→ **課題と演習**:
1. 館山神社の説明文をもとに、次の問いに答えよ。
(a) 館山神社が新しく建てられたのは何年か。
(b) 境内の手洗石を奉納したのは誰か。
(c) 狛犬を作った石工は誰か。
2. 館山神社の説明文のうち、「関東大震災で倒壊した館山町内」と「彫科助手を勤めたことがある。」の間を、両端の語句も含めて一字一句そのまま書き写せ。

城山とその周辺

戦国大名里見氏最後の居城・館山城。城山とその周辺を歩いて、城跡をたどってみましょう。

(1) 館山神社(たてやまじんじゃ)

 関東大震災で倒壊した館山町内の神社を合祀して、昭和5年(1930)に新しく建てられた神社。合祀されたのは、新井と下町の氏神だった諏訪神社と、中町と上町の氏神だった諏訪神社、上須賀にあった稲荷神社と八坂神社、楠見の厳島神社、城山南麓の御屋敷にあった稲荷神社。境内には、地元出身の大相撲力士錦岩が奉納した文政9年(1826)の手洗石がある。また文政11年(1828)に江戸深川の鈴木某が奉納した鳥居の脚が槙の植樹記念碑に再利用されている。狛犬は楠見の石工・俵光石の作で、大正6年(1917)の銘がある。光石は東京美術学校で高村光雲の指導を受け、石彫科助手を勤めたことがある。

→ **データ集から取った項目**:
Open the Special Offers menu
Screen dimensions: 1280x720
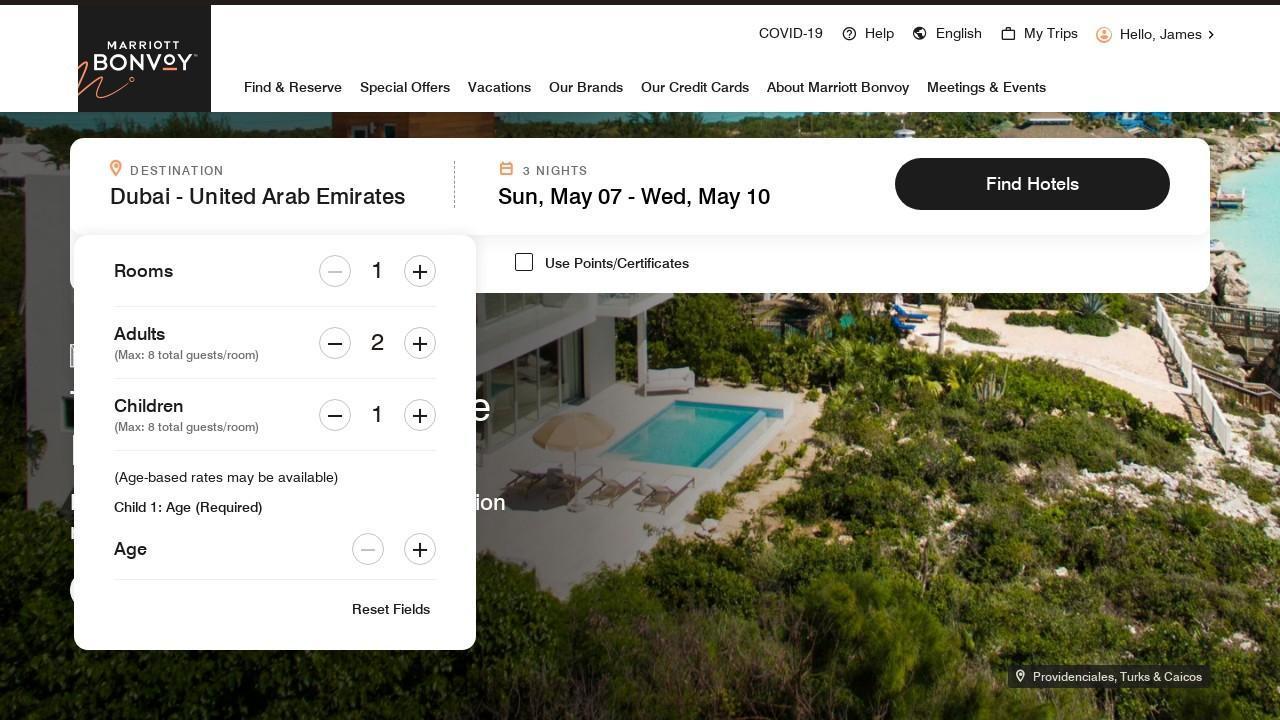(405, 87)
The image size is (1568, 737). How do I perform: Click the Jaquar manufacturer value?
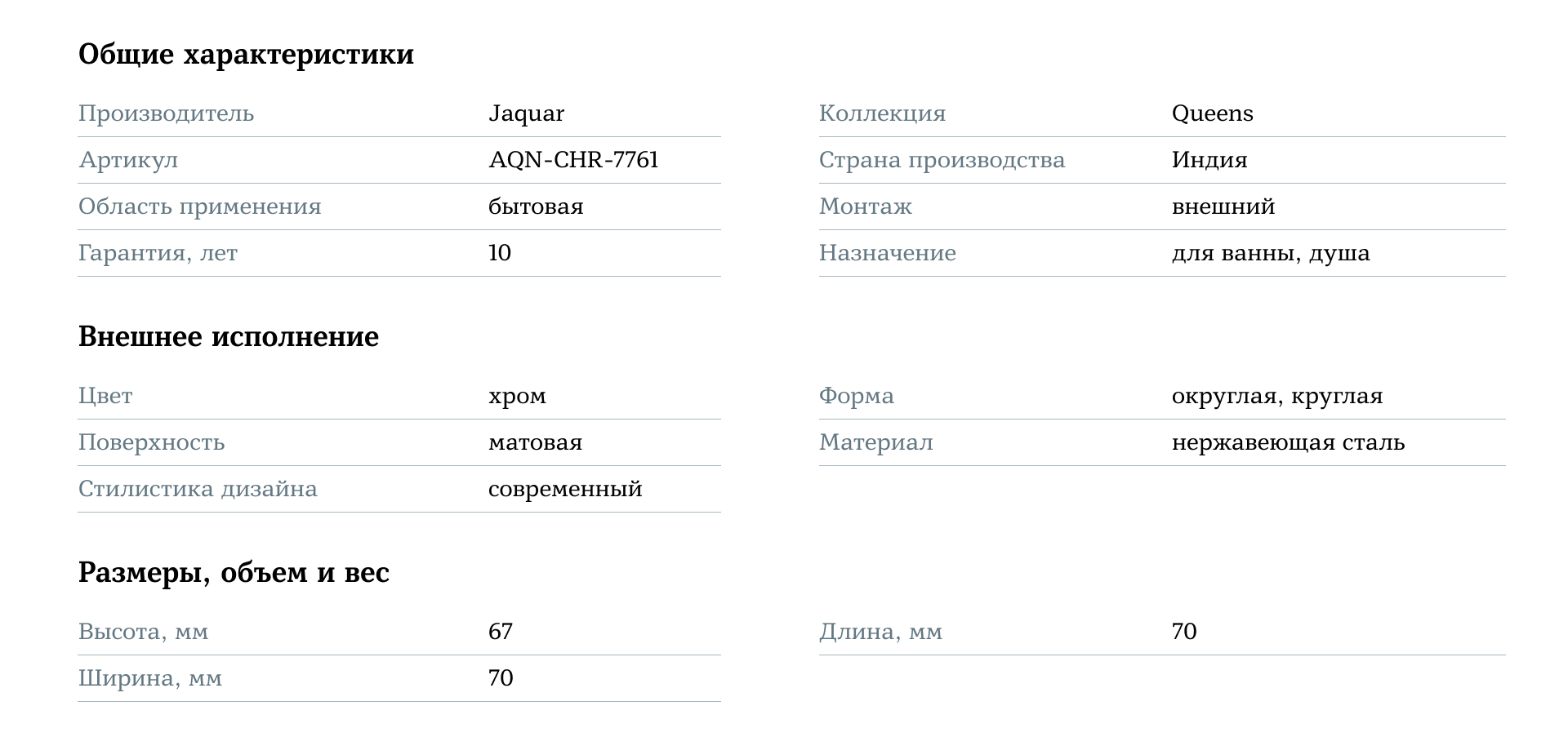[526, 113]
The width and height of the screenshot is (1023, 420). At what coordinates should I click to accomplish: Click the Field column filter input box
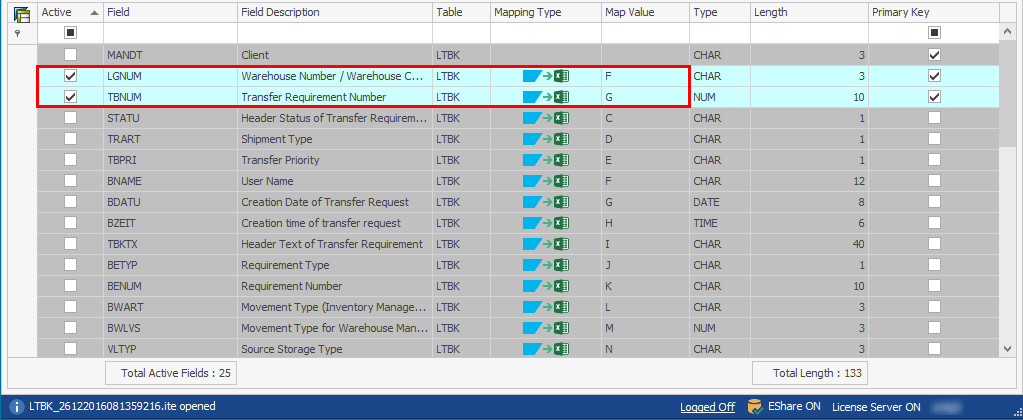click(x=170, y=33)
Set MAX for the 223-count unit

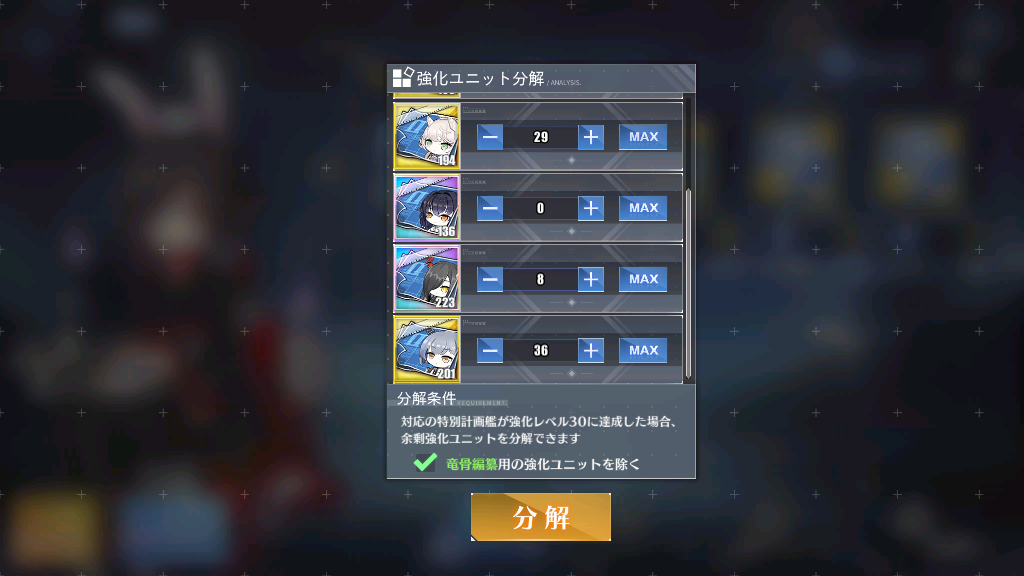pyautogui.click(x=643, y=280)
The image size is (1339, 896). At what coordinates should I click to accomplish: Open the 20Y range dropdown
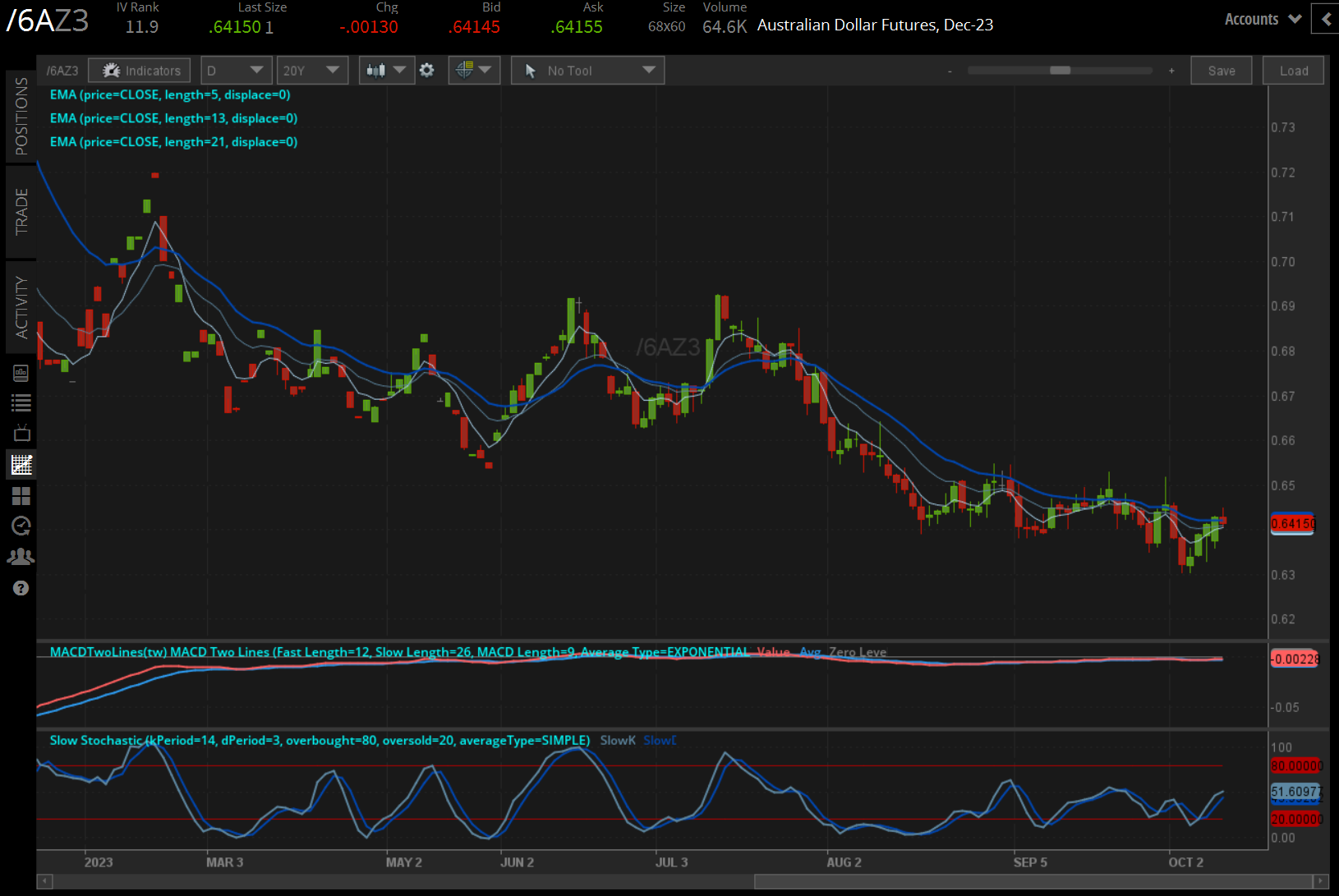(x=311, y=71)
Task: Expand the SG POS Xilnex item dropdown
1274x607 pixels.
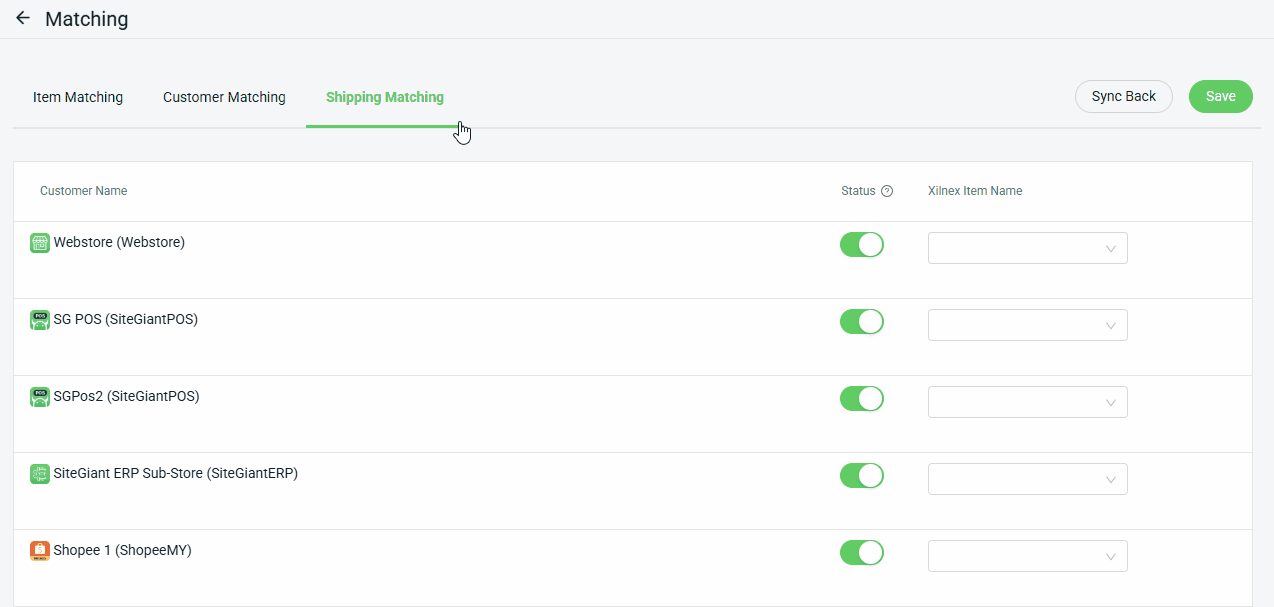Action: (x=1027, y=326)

→ **演習の解答**:
1.
(a) 昭和5年(1930)
(b) 地元出身の大相撲力士錦岩
(c) 楠見の石工・俵光石

2.
関東大震災で倒壊した館山町内の神社を合祀して、昭和5年(1930)に新しく建てられた神社。合祀されたのは、新井と下町の氏神だった諏訪神社と、中町と上町の氏神だった諏訪神社、上須賀にあった稲荷神社と八坂神社、楠見の厳島神社、城山南麓の御屋敷にあった稲荷神社。境内には、地元出身の大相撲力士錦岩が奉納した文政9年(1826)の手洗石がある。また文政11年(1828)に江戸深川の鈴木某が奉納した鳥居の脚が槙の植樹記念碑に再利用されている。狛犬は楠見の石工・俵光石の作で、大正6年(1917)の銘がある。光石は東京美術学校で高村光雲の指導を受け、石彫科助手を勤めたことがある。